Negative emotions such as abandonment and worry decrease blood flow to surgical sites, amplify the perception of pain, and suppress the immune system. There can be significant delays to wound repair and the risk of post-operative complications, such as infections or wound breakdown. Elevated stress hormones reduce the body’s capacity to fight off post-operative infections and interfere with the inflammatory response required to repair damaged tissues. The “fight-or-flight” response restricts blood vessels, which diminishes the oxygen and nutrients necessary for the wound healing process.

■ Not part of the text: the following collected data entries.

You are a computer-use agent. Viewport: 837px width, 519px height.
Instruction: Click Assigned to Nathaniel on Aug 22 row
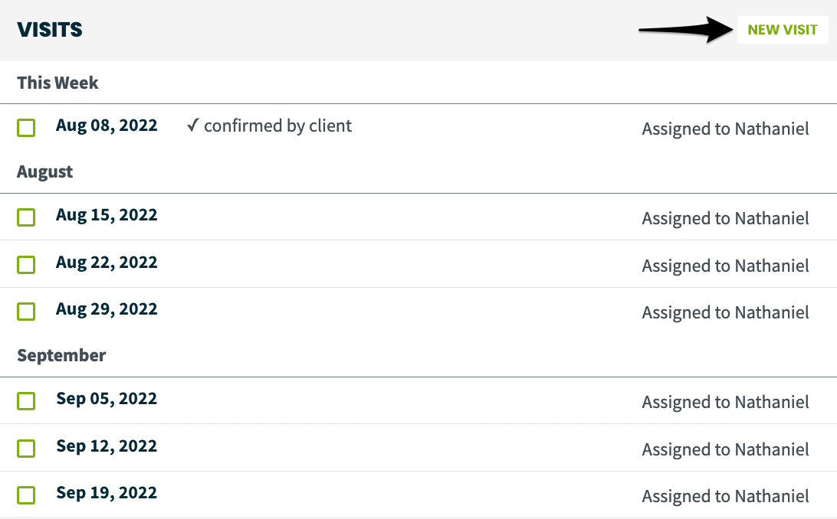725,266
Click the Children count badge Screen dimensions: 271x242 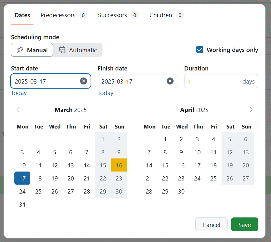[x=179, y=15]
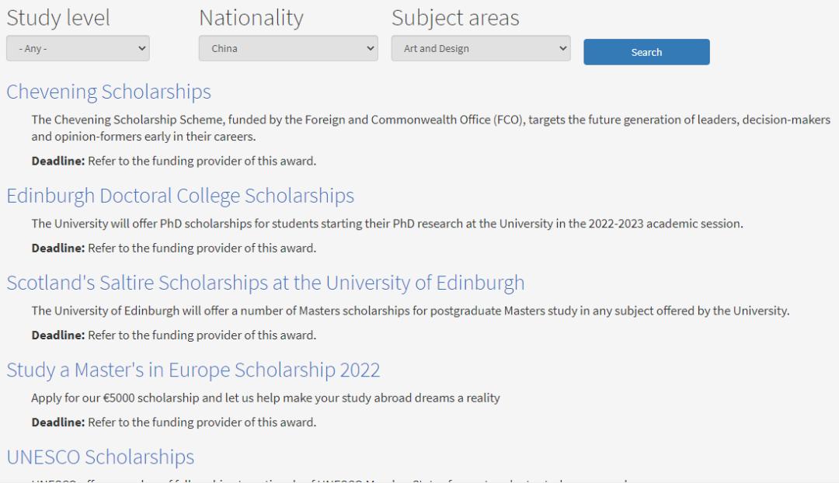Viewport: 839px width, 483px height.
Task: Click the Masters scholarships description paragraph
Action: (410, 311)
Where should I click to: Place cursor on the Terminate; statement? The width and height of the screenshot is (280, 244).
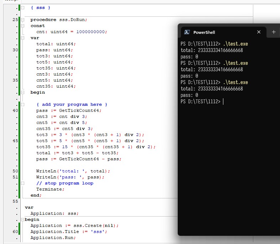pyautogui.click(x=50, y=189)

Psychological distress amplifies pain perception, often requiring higher doses of pain medication.

 

A better way

There is another, better way.

Starting at the beginning, if the surgeon-in-training doesn’t naturally have empathy, compassion, an inclination towards communication and a capacity to contemplate beyond the surgical intervention, all these need to be part of their training – and an important part of their training.

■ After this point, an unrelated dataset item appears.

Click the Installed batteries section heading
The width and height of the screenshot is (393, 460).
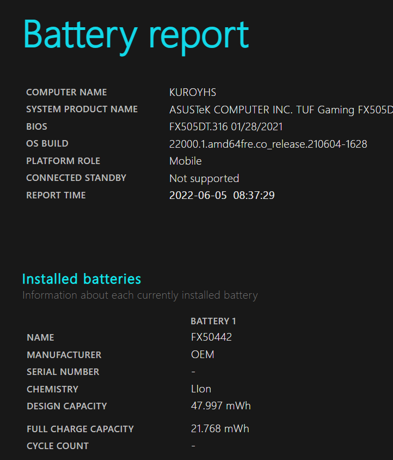[x=82, y=279]
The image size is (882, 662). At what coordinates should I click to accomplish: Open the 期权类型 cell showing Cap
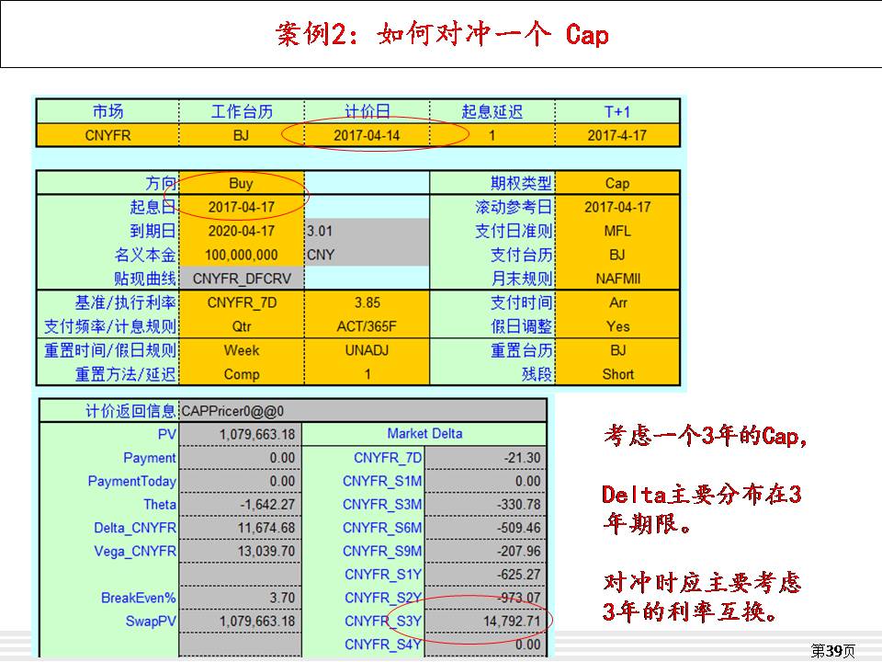pos(617,183)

In practice if the surgeon demonstrates genuine empathy, respect, compassion and interest in the patient’s experience, that patient will feel safer and more trusting.  See this for example, featuring Dr Robin Youngson on the impact of compassion in healthcare. From the point of view of the neuroscience, feeling safe and more trusting helps down-regulate the sympathetic nervous system (your body’s alarm) and activate the parasympathetic nervous system (the brake). It triggers the release of hormones including oxytocin (which decreases anxiety and increases a sense of comfort), serotonin (which promotes a positive outlook and helps keep emotions balanced), dopamine (which increases a sense of engagement with the environment), and endorphins (which are natural pain relievers). This hormonal cocktail shift lowers stress chemicals, allowing muscles to relax, heart rate to stabilise, and deep tissue healing to begin.

As this article sets out “It’s the relationship that heals”, says Dr. Irvin D. Yalom, Psychiatry professor at Stanford University; he underlines the importance of qualitative relationships over theory.  See more on this here. Meta-analysis in the field of psychotherapy[1] suggests the single most influential factor on clinical outcome is the ability of the therapist to form a therapeutic relationship with the patient – and I suggest it’s the same for surgery.

 

Communication

Surgeons’ training is gradually incorporating concepts of empathy and compassion in the consideration of qualities that a surgeon needs to bring to their role.  These are not skills: they are ways of being, and ways of relating, and they translate themselves, at the very least, into thoughtful communication, giving the patient a sense of connection rather than abandonment.  Connection in turn brings many positive attributes.

One of the channels for that so-important communication is the preparation of the patient for their journey of recovery once they’ve left hospital.  Without communication it may be accompanied for that patient by uncertainty and anxiety, whose negative effects I’ve outlined above.  As they start their journey, what the patient needs is clear information about the weeks ahead – what to expect, what possibilities might arise, what to be concerned about, the steps they can usefully take, and how to manage it all.

From the patient’s perspective that essential preparation is the surgeon’s responsibility.  From the team member’s perspective it’s the leader’s responsibility.  Ignore it at your peril.

 

 

[1] Flückiger C, Del Re AC, Wampold BE, Horvath AO. The alliance in adult psychotherapy: A meta-analytic synthesis. Psychotherapy (Chic). 2018;55(4):316-40.